■ **EXERCISE TASK 1**:
Output the stretch of the Message Hub thread from "This has something" through "open to suggestions.", reproducing it word for word.
■ **EXERCISE TASK 2**:
Name every user who posts a comment in the Message Hub thread.
■ **EXERCISE TASK 3**:
Resume the Message Hub thread after its final sentence and carry the discussion forward.

■ **TEXT EXCERPT**:

ScrapCodes commented 6 years ago

This has something to do with Message Hub, I do get these errors at times, but messages get pushed. Fixing these problems requires access of the upstream kafka service(i.e. Message hub), it is unclear why you are getting timeouts for a correct address and setup. And if you are getting them, I am sure many others will do. Do you have a way forward?

stevemar commented 6 years ago

@ScrapCodes I think we need to identify the root cause of the errors or remove the messagehub components. We can't knowingly publish, ask advocates to promote, and ask external users to use this content if we're running into errors ourselves. We focus on consistency and quality for our IBM Code assets, this one is no exception. So, I'll ask @xwu0226 and yourself at this point to work out a plan for what to do next. I mention a few options above but i'm open to suggestions.

xwu0226 commented 6 years ago

@ScrapCodes I see only one existing pattern that uses MessageHub with Kafka, https://github.com/IBM/openwhisk-data-processing-message-hub

Can you see if you can find any reference or similarity here?

■ **DATASET SECTION**:
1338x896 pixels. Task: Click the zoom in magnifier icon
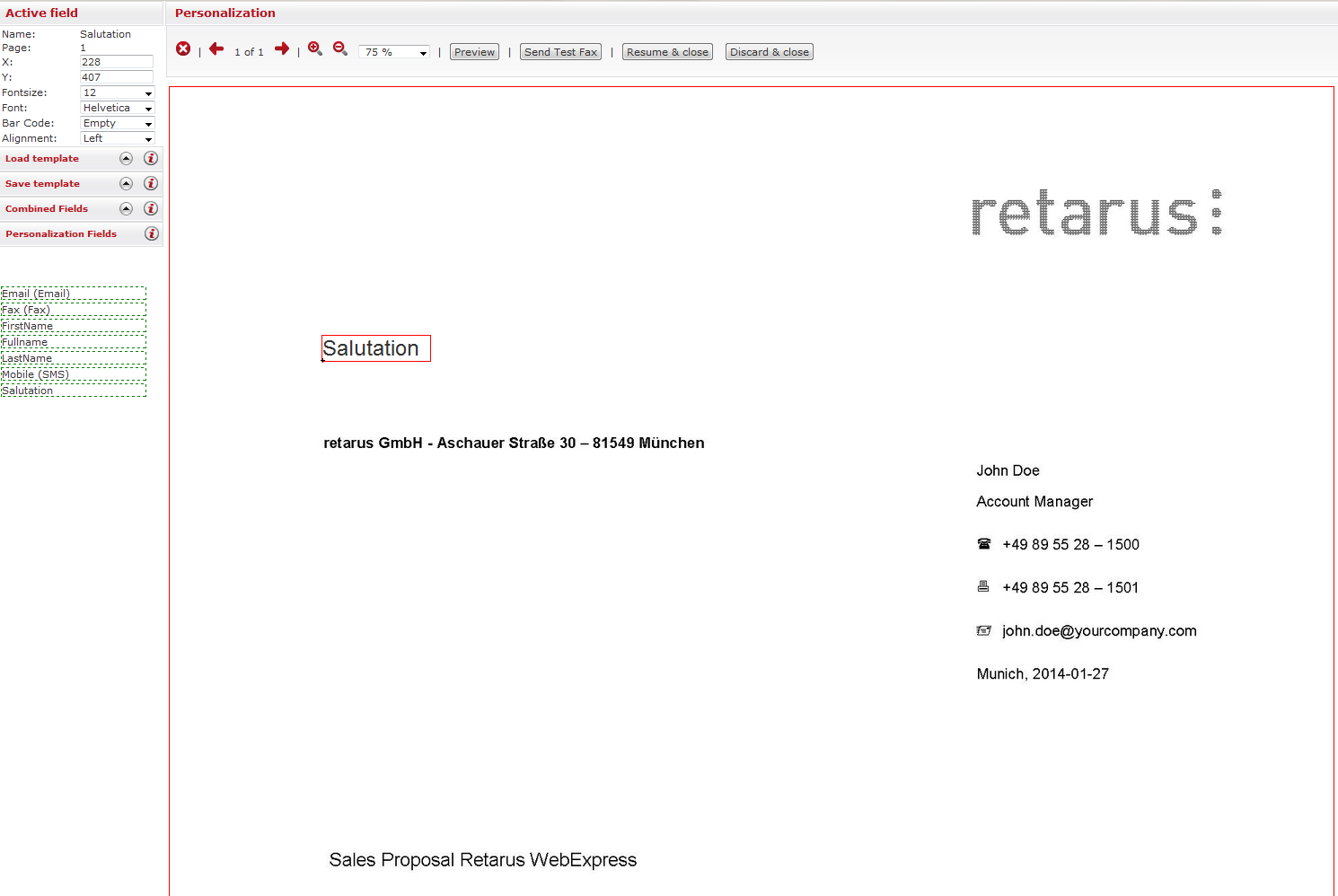coord(315,49)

■ **WRITTEN RESPONSE 1**:
This has something to do with Message Hub, I do get these errors at times, but messages get pushed. Fixing these problems requires access of the upstream kafka service(i.e. Message hub), it is unclear why you are getting timeouts for a correct address and setup. And if you are getting them, I am sure many others will do. Do you have a way forward?

stevemar commented 6 years ago

@ScrapCodes I think we need to identify the root cause of the errors or remove the messagehub components. We can't knowingly publish, ask advocates to promote, and ask external users to use this content if we're running into errors ourselves. We focus on consistency and quality for our IBM Code assets, this one is no exception. So, I'll ask @xwu0226 and yourself at this point to work out a plan for what to do next. I mention a few options above but i'm open to suggestions.

■ **WRITTEN RESPONSE 2**:
ScrapCodes, stevemar, xwu0226

■ **WRITTEN RESPONSE 3**:
rhagarty commented 6 years ago

@ScrapCodes - it works for me now, but we need to add a couple instructions... 1) since the 'tail' command requires the clickstream tsv file be in '/data', we need to add the copying of the file to the list of commands. 2) I only got it to work by using the '/config/messagehub.properties' file, so we should probably add that a s a necessary step, instead of optional. 3) when importing the credentials into the notebook, the password value has 2 extra set of double quotes around it. This doesn't effect the running of the notebook, but when you copy this value to the messagehub.properties file, these must be removed. We either need to fix the import, or explicitly state to remove them when updating the properties file.

ScrapCodes commented 6 years ago

Thank you for the comments, tail command does not have such a requirement, data can exist anywhere, and they just need to provide the correct path.

Rest of the comments, I will address in my pull request.

ScrapCodes commented 6 years ago

@rhagarty : Oops, I accidentally directly committed to master. But now, that it is done, feel free to send your correction(if any).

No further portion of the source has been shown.